*Listed records*.
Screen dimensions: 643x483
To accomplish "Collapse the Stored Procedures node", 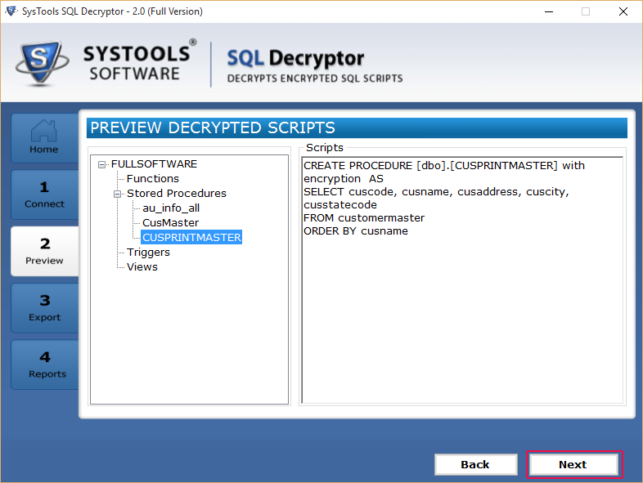I will pos(117,195).
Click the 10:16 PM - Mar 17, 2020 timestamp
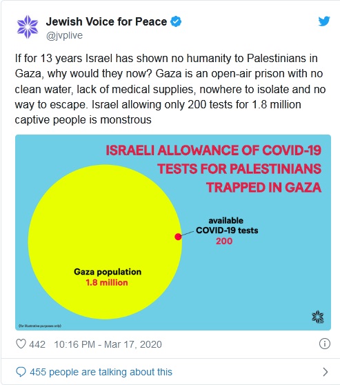340x385 pixels. [x=108, y=344]
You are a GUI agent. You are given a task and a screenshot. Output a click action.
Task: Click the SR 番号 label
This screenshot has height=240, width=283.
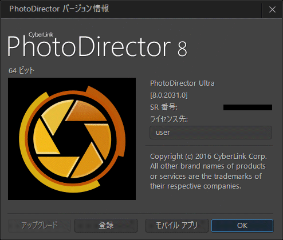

*Written task*.
Pick out every line of the data above that contains the word "screenshot", and copy each one in full.

*Worked solution*.
You are a GUI agent. You are given a task and a screenshot. Output a click action.
This screenshot has height=240, width=283.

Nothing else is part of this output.